US non-profit organization

The National Association of Latino Arts and Cultures (NALAC) is a San Antonio, Texas-based, non-profit organization dedicated to Latino art and culture. It is the United States' primary arts organization dedicated towards the promotion of Latino art and artists in the United States and Latin America. It supports 900 artists and art-based organizations. Since its founding in 1989, NALAC has provided over 2.3 million dollars in grant money in support of over 185,000 Latino artists and art based organizations throughout the region.

==History==
NALAC was founded in 1989 when a group of Latino artists of various disciplines, came together to advocate nationally for Latino art. Initially NALAC provided Latino artists with a network of support, but found itself struggling and without clear direction.

NALAC's board of directors appointed long-time volunteer María López De León as executive director in 2002. Maria served on the National Council of the Arts under president Barack Obama. Maria utilized her network within the art world to raise money and create NALAC's first grant program - NALAC Fund for the Arts. The Fund allowed individual projects to be brought to life, but only provided funding for single projects and most artists had trouble marketing themselves or their work.

==Leadership Institute==
In the early 1990s, NALAC began to develop the "Leadership Institute". The Institute selects promising artists and teaches them how to network and develop business and administration skills. Additionally, they help to cultivate their artistic skills and network with other artists. The Leadership Institute was facilitated by teachers such as Actor/Director Rosalba Rolon, Maribel Alvarez and Abel Lopez and helped develop the career of artist Lia Uribe, among others.

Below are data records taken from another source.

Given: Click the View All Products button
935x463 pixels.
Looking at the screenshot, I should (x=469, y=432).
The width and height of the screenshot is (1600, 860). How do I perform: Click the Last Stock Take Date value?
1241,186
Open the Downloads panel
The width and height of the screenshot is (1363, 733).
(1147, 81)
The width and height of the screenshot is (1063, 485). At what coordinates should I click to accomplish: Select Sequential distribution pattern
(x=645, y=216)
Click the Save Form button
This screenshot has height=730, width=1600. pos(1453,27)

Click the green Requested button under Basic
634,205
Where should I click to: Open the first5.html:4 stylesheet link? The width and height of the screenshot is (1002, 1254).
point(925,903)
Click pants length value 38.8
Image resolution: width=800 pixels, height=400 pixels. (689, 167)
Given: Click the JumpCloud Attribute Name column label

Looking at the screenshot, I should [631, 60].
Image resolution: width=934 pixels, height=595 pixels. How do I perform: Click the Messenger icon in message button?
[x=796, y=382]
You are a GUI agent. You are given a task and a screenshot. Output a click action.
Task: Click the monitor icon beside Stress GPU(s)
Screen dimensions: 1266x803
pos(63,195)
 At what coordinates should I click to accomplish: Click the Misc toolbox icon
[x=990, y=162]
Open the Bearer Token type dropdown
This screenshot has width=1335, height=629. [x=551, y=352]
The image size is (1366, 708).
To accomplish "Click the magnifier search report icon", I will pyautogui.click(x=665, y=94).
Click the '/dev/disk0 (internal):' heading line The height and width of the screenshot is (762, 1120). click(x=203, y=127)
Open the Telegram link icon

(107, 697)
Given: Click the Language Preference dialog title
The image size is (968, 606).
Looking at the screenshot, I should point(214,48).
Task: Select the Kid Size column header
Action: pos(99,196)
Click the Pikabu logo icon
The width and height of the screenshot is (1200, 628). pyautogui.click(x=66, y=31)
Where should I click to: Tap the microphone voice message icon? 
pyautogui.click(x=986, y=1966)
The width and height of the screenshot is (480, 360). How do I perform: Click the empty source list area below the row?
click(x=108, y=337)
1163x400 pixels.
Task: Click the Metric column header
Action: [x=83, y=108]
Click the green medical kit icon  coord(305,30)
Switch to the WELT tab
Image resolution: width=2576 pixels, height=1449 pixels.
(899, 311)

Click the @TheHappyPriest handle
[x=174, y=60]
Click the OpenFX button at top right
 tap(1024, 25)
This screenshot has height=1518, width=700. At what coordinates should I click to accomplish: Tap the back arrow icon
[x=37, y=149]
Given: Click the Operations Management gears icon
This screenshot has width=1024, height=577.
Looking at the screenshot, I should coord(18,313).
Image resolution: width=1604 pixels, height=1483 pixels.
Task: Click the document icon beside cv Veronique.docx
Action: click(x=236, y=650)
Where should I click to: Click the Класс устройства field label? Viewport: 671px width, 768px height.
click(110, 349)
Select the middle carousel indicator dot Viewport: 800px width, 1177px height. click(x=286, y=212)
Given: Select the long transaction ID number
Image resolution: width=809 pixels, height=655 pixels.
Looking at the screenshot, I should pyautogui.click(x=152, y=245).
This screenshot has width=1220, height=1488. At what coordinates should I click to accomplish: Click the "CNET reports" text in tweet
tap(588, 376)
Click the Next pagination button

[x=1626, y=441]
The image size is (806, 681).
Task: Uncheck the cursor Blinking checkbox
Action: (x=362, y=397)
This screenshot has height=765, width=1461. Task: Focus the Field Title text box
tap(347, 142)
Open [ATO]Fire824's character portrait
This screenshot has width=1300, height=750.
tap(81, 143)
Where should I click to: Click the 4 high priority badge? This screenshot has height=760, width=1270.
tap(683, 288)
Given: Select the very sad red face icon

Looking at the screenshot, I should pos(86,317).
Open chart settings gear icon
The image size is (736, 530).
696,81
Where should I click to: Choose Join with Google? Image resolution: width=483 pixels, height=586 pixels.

==Transnational Cultural Remittances Grant Program==
Created in 2008 and supported by the National Endowment for the Arts, The Ford Foundation and The Andrew Mellon Foundation, it was a way for both individuals and community groups to utilize art for cultural exchange between the United States, Mexico and Central America.

==Documentary==
Visiones, produced by Galan productions and NALAC, is a six-part documentary series that takes audiences on a trip across the United States, displaying the creative talent of Latino artists from all walks of life. The documentary was presented on PBS and went on to win the Imagen award. The series, along with its accompanying education curriculum, is a tool created to expose student to Latino arts and culture; it has been distributed to more than 35,000 schools.